Machine Learning Project

Background Using devices such as Jawbone Up, Nike FuelBand, and Fitbit it is now possible to collect a large amount of data about personal activity relatively inexpensively. This human activity recognition research has traditionally focused on discriminating between different activities, i.e. to predict “which” activity was performed at a specific point in time (like with the Daily Living Activities dataset above). In this work we first define quality of execution of Correct execution, Automatic and Robust detection of execution mistakes, and how to provide feedback on the quality of execution to the user.

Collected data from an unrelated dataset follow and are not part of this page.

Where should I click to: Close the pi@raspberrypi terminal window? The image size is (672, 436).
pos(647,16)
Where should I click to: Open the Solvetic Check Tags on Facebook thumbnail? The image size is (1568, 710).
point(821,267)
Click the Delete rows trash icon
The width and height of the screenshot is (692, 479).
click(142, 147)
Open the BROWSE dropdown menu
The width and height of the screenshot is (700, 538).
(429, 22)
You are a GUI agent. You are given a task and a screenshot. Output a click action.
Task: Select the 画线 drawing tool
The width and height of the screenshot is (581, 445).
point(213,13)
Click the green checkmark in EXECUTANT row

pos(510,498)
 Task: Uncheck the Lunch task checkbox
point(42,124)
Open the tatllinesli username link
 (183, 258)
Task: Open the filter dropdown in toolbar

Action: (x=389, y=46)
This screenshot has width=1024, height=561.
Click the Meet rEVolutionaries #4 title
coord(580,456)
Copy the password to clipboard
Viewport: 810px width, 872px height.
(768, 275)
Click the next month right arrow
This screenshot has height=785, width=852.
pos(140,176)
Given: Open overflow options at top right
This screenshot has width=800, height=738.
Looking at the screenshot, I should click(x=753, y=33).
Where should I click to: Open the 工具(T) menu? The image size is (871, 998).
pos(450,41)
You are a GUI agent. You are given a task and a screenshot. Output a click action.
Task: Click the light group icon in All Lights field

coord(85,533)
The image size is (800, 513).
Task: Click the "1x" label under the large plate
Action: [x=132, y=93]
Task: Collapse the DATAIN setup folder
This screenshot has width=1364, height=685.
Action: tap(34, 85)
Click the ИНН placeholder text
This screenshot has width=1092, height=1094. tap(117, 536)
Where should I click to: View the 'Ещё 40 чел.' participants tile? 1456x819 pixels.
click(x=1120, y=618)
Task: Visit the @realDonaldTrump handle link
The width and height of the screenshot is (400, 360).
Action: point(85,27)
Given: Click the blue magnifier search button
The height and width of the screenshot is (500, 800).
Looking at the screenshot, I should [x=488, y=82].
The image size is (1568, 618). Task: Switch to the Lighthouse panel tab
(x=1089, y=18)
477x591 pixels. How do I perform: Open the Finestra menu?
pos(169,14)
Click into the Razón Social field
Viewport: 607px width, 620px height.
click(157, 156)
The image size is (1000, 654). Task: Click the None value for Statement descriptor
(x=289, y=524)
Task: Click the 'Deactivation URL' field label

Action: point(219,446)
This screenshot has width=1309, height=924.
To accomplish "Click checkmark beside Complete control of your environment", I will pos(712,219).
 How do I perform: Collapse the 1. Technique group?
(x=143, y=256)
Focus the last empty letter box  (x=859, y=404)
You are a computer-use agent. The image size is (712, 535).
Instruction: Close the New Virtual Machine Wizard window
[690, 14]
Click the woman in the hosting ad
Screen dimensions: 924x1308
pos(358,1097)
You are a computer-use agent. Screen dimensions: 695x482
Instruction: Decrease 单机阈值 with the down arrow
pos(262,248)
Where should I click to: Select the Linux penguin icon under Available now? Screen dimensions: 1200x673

Six young health participants were asked to perform one set of 10 repetitions of the Unilateral Dumbbell Biceps Curl in five different fashions: • Class A: exactly according to the specification • Class B: throwing the elbows to the front • Class C: lifting the dumbbell only halfway • Class D: lowering the dumbbell only halfway • Class E: throwing the hips to the front

Goal

The goal of your project is to predict the manner in which they did the exercise. Also,we have created a report that describe how we built our model, how we used cross validation.

Libraries The R libraries utilized for this analysis includes:

library(caret)
library(rpart)
library(rpart.plot)
library(rattle)
library(randomForest)
library(gridExtra)
library(dplyr)
library(lattice)
library(ggplot2)
library(cluster)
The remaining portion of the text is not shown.